Chinese state-owned investment holding company

China Chengtong Holdings Group (CCT; 中国诚通 (Zhōngguó Chéngtōng)) is a Chinese state-owned investment holding company. The company's purpose is to enhance the efficiency of state-owned capital operations and pursue capital appreciation. It boasts an AAA credit and debt rating.

In 2021, according to S&P Global Market Intelligence and Preqin, its fund management arm, Chengtong Fund Management, was ranked as the 24th largest private equity firm in the world based on total fundraising over the most recent five-year period.

== Background ==

In 1992, CCT was formed by the merger of multiple materials and circulation enterprises directly under the now-defunct Ministry of State Materials.

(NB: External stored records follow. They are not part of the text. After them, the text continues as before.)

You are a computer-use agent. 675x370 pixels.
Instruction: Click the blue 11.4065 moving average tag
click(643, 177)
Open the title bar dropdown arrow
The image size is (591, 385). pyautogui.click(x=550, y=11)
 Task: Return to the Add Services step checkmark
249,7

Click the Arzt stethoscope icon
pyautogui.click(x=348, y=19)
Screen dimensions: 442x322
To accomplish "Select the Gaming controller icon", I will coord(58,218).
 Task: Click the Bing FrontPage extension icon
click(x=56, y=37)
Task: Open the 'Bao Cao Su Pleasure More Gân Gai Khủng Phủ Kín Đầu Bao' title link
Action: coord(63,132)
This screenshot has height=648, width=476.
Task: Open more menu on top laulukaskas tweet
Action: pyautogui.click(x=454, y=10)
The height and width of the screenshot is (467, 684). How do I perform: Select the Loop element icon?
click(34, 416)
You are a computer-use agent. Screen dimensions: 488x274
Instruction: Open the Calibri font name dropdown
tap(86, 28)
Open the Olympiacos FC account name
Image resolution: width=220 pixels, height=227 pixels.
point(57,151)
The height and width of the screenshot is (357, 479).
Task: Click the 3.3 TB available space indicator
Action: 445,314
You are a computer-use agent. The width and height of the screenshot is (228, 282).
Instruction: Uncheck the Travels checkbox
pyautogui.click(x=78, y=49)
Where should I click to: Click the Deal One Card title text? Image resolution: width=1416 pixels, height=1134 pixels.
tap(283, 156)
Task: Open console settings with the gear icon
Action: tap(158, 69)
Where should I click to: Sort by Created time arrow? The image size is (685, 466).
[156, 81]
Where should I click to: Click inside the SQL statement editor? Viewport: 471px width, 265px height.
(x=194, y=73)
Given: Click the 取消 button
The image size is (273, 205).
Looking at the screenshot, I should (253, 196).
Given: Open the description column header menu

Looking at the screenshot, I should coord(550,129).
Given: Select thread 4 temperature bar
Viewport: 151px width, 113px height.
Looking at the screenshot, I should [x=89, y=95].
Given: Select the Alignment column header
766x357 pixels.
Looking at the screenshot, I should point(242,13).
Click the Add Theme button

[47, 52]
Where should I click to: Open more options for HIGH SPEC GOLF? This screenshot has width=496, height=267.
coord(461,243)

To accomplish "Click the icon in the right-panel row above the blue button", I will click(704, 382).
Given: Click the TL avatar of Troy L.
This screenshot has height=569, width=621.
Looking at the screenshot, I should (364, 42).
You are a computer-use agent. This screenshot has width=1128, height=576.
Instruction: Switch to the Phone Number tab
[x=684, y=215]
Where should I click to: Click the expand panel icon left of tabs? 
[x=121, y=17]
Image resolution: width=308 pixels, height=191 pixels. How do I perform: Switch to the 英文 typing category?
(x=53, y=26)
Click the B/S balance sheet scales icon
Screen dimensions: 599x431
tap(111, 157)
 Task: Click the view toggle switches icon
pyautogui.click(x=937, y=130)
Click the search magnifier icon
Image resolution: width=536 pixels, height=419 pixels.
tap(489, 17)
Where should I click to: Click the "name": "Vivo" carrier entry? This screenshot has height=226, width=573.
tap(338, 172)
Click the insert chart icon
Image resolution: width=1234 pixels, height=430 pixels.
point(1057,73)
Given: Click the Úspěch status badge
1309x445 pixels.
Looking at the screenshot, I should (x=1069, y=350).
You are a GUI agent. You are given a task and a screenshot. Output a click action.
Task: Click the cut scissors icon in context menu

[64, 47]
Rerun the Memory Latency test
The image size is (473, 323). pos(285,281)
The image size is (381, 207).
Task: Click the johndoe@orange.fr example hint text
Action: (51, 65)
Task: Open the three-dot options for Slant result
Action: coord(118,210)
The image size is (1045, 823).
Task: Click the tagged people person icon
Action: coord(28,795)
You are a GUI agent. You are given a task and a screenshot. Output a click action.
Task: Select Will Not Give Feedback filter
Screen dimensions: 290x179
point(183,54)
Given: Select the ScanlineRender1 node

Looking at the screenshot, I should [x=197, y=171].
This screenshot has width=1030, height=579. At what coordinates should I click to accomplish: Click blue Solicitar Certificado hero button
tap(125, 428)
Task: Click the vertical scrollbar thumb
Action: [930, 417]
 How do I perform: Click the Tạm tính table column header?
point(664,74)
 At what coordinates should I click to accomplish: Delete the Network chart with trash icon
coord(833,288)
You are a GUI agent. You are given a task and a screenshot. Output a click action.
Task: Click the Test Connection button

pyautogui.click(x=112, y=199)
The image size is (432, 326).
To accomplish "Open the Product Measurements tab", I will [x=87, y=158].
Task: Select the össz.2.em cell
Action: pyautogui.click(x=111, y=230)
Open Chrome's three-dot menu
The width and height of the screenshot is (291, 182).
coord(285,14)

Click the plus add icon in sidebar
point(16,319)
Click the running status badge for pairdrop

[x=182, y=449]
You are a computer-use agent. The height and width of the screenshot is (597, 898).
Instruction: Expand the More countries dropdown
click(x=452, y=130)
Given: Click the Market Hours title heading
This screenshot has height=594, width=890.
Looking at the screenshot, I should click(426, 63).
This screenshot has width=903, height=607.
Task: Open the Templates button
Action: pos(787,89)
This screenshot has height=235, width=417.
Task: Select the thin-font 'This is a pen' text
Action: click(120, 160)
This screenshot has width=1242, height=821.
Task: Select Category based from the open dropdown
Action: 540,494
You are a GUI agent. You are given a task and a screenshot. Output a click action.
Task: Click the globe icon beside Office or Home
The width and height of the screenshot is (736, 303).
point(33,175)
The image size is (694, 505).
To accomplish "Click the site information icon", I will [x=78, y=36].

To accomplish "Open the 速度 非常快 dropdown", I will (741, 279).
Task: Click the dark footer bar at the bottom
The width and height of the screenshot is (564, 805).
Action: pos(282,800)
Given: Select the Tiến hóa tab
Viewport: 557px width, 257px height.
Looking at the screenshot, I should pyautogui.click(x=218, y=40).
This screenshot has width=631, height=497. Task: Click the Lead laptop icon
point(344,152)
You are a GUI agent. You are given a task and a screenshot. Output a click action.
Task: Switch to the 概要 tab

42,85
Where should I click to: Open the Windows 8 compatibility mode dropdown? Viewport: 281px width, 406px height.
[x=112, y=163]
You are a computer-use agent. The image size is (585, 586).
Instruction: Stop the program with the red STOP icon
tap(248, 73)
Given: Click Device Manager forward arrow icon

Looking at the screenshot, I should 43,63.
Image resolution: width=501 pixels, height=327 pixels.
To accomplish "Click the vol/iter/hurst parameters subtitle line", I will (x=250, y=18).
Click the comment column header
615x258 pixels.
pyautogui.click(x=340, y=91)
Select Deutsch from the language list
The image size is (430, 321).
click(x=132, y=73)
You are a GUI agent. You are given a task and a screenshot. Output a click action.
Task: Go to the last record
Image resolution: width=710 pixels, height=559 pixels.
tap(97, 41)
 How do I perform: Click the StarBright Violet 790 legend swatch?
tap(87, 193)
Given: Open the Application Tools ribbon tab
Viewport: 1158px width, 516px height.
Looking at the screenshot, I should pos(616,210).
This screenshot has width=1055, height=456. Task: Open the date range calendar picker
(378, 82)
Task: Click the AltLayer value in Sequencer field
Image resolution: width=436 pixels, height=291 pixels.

CCT focused on logistics. Domestic manufacturers would leave their procurement contracts with CCT units, while CCT would guarantee the funding and repayment to banks. CCT became the operator of the largest number of warehouses in China.

In 2003, CCT acquired a controlling stake in a Hong Kong-listed company, China Logistic. It was subsequently renamed to China Chengtong Development Group.

In 2005, CCT was identified by the SASAC as a pilot asset management corporation with 20 billion yuan in assets.

In 2008, the SASAC arranged for about 20 of its state-owned enterprises (SOEs) that were related to logistics to become wholly owned subsidiaries of CCT. A source noted that a high level of bad debt had to be absorbed.

In September 2016, CCT established the fund management company, Chengtong Fund Management. It would manage the China Structural Reform Fund, a 350 billion yuan private equity fund that would restructure SOEs in struggling sectors such as coal and steel. Ten SOEs invested in the fund, including China Mobile, CRRC, Sinopec, and CCT itself. Companies the fund would invest in include China Unicom and COFCO Group.

In 2018, during Russian president Vladimir Putin's visit to Beijing, Russia-China Investment Fund and CCT announced agreement to establish a US$1 billion "industrial investment fund".

In March 2024, CCT issued a 1 billion yuan 30-year bond with a 3.35% coupon rate, with the proceeds being used to repay existing debt. It was underwritten by Shanghai Pudong Development Bank and received oversubscription of 2.35 billion yuan from 19 investors.

In July 2024, CCT and China Orient Asset Management established a special fund worth 30 billion yuan to help SOEs make better use of their fixed and land assets through investment as well as mergers and acquisitions.